Community out-of-hours palliative care – ‘It’s a patchwork of services’: A qualitative study exploring care provision

Abstract

Background: People in receipt of community palliative care usually receive care from a range of services and require access to care 24/7. However, care outside of normal working hours varies, with little understanding of which models of care are optimal. Aim: To identify and characterise current models of out-of-hours community palliative care in the UK and explore healthcare professionals’ views on the barriers and facilitators to providing high quality community out-of-hours care. Design: Exploratory qualitative study using semi-structured interviews, analysed using reflexive thematic analysis. Setting and participants: We recruited 39 healthcare professionals from 20 geographic areas. Participants were service leads from community palliative care, district/community nursing and primary care providers. Results: Four overarching models of out-of-hours palliative care identified, characterised by levels of integration between services, balance between generalist and specialist providers, availability of care and type of care provided (hands-on clinical care/ advisory care).

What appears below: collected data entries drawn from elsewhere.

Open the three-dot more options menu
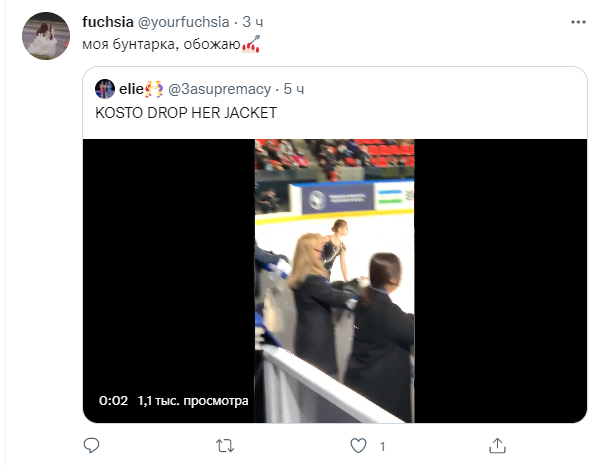The width and height of the screenshot is (604, 468). point(577,22)
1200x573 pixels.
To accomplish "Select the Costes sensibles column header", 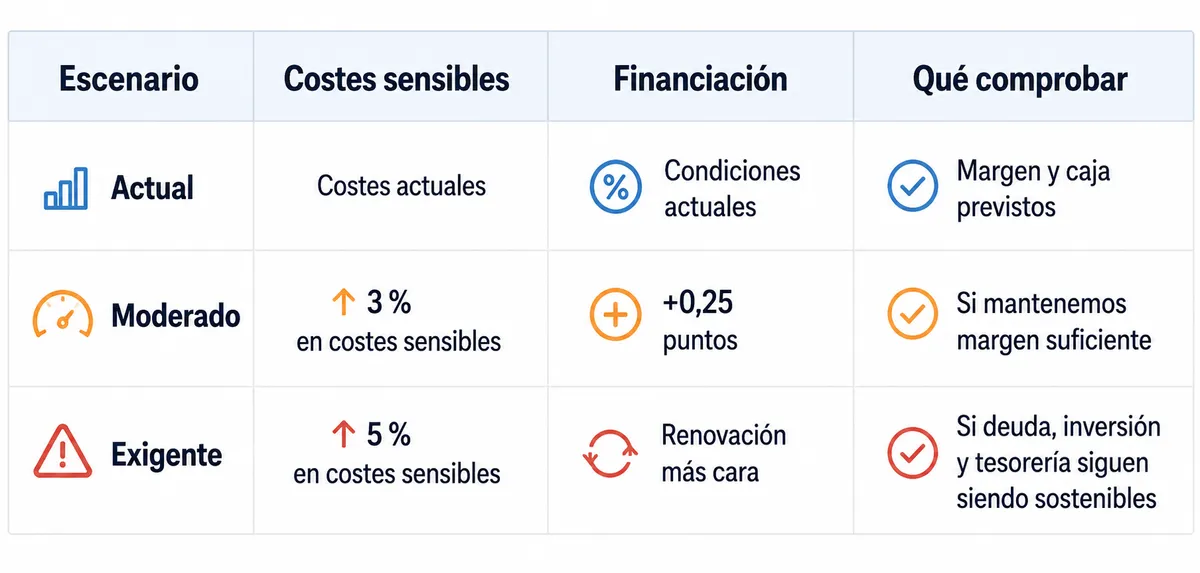I will click(397, 79).
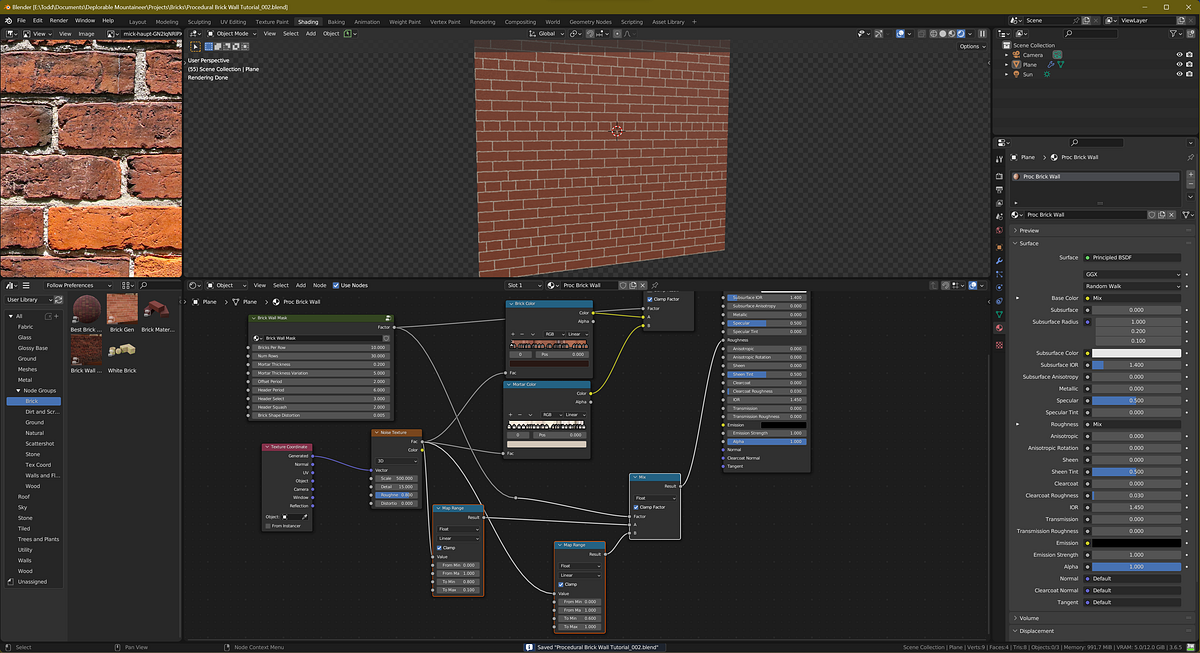Click the refresh icon next to User Library
The width and height of the screenshot is (1200, 653).
pyautogui.click(x=59, y=300)
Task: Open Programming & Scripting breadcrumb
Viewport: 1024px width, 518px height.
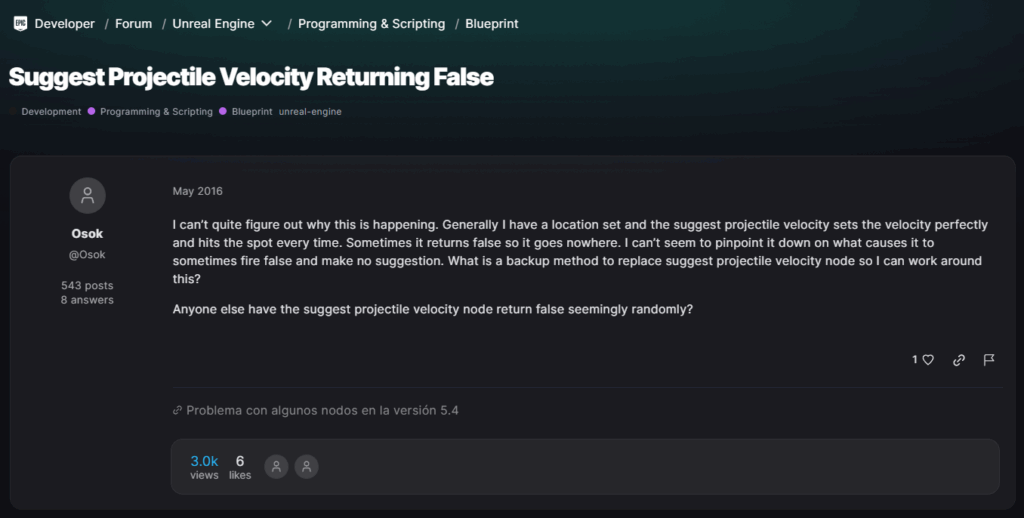Action: (x=371, y=23)
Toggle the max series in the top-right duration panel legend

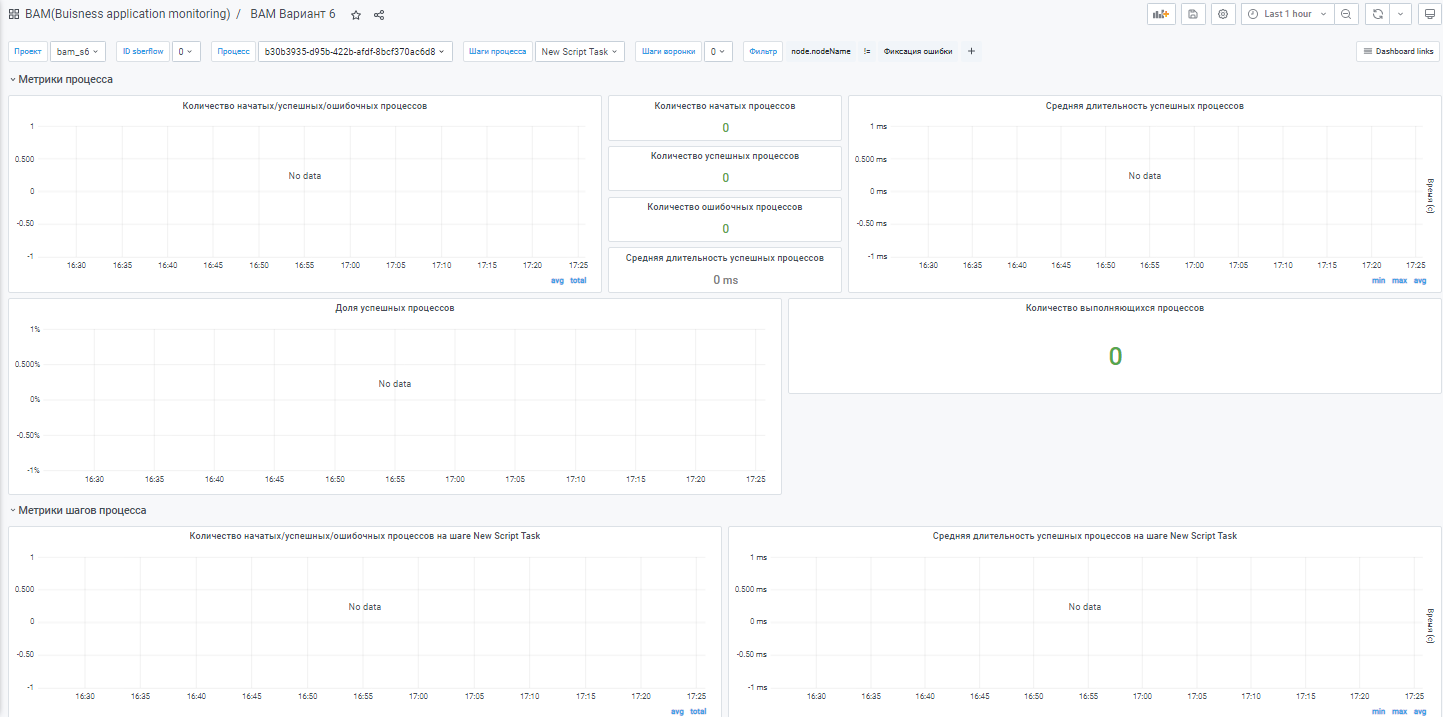click(1399, 280)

Analysis of barriers and facilitators generated three themes: (1) ‘It’s never one service’: challenges of coordination of care across multiple services, (2) Need for timely skilled management of distressing symptoms, (3) ‘We’re just plugging gaps’: prioritising patient care within limited resources. Patterns within the themes varied across the four models. Conclusion: This study identifies key characteristics of four common models of out-of-hours palliative care, from the perspectives of professionals. Facilitators of high quality out-of-hours care include: a palliative care specific single point of access for patients; formal structures to integrate generalist/specialist services; and timely/skilled management of symptoms. We provide recommendations for a potential model incorporating these factors.